We loved this email from TINYpulse’s Customer Success team:
It’s a super personal way to get the message across, from the CEO. Nothing flashy – he’s just in his office – and it got my attention immediately.
Pro Tip: To add video like TINYpulse did, check out how you can record Drift Videos right from Gmail.
Here’s one we did at Drift that got 29.6% open rate and a 17.6% click-through rate 👀
We’re highlighting a potential pain in the subject line, but the layout is what makes this stand out. Could this be a giant paragraph? Sure. But separating each line makes it easier to read and each sentence has that much greater of an impact.
4. Keep It All Consistent
If your emails didn’t have any design or logo, would your customers know it was from you? Your brand is more than colors or fonts. It’s about how you interact with customers at every level. When it comes to brands like Target and Home Depot – you know an email is from them – even if their logo isn’t in it because they have established their look, feel, and tone.

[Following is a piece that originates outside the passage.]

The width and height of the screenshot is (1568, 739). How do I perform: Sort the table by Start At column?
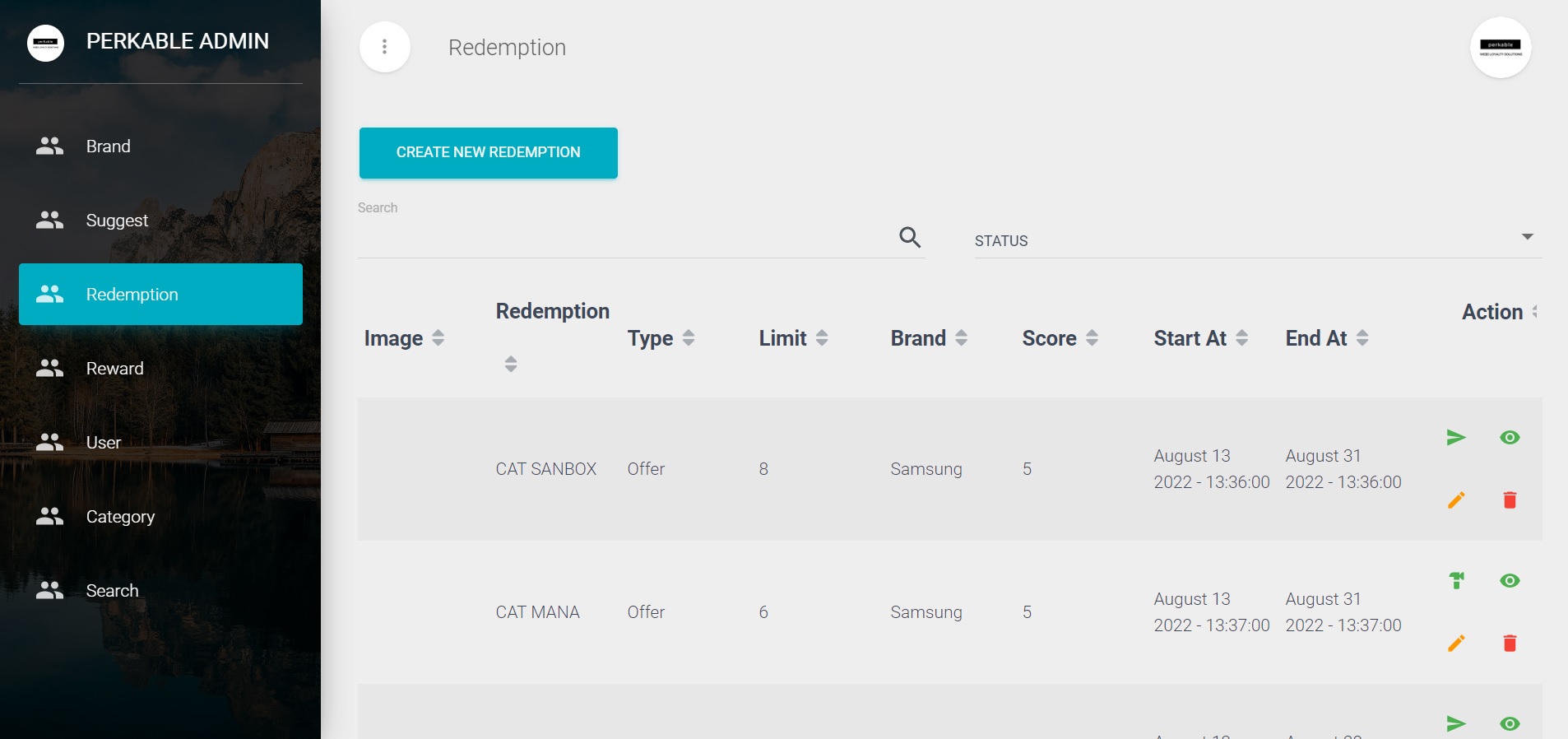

Here’s one we liked from Hulu:
It’s quick, simple, and straightforward. It feels like the rest of Hulu’s emails.
5. Give a Clear Call to Action
Focus your message. That means you get to make one ask.
Yes, just one. Everyone’s been in that meeting where three people say, “Oh, but could we add…”
The answer is no 🙅♂️
Consolidate and condense so that each email does one thing. Not only will doing that make your emails that much more consistent, but it’ll also make it easier for your customers to convert.
Here’s how Digitas streamlined Delta’s emails:
The creative has the same tone, look, and feel, but it’s so much simpler to read. Less friction makes it clear that there’s only one thing that customers should do when they read this email.
One Final Tip: Don’t Forget to Test, Test, and Test Again
It’s amazing to me how marketers still don’t test their emails.
Sales may have “always be closing.” I think marketers should have “always be testing.”
Not sure how to create a culture of testing and experimentation on your marketing team? Don’t worry, we’ve got that for you too 👇
The biggest thing is to make sure you have a clear output. Test one thing at a time and ask a clear question. Remember science class in elementary school? It’s just like that.
- Ask a question: For example, which subject line will have a higher open rate?
- Develop a hypothesis: What do you think is going to happen?
- Validation and execution: Conduct the test until you get to statistical significance.
- Analyze the data: Did A or B win? Why?
- Run your next test.
Now, that was a simple example, but you can test way more than subject lines. You can test creative, calls-to-action, or entire emails against one another.
We use this as a framework for our entire email strategy.
Ask yourself, what are the three questions you want to answer in the next three months? Build your test plan off of those.
You could test…
Send dates and times:
Or copy and design:
I’ll say it one more time: Email isn’t a channel – it’s a strategy.
Once you think of your email program like a strategy, you can think about your audience holistically. What happens after they purchase? You can deepen the relationship at every spot in the funnel.
To do this requires you to understand the motivations behind your audience, not just firmographic data.
Ask more questions. Get curious. Test. That’s the best way to continue to make your emails creative, exciting, and a delight for your customers and your prospects.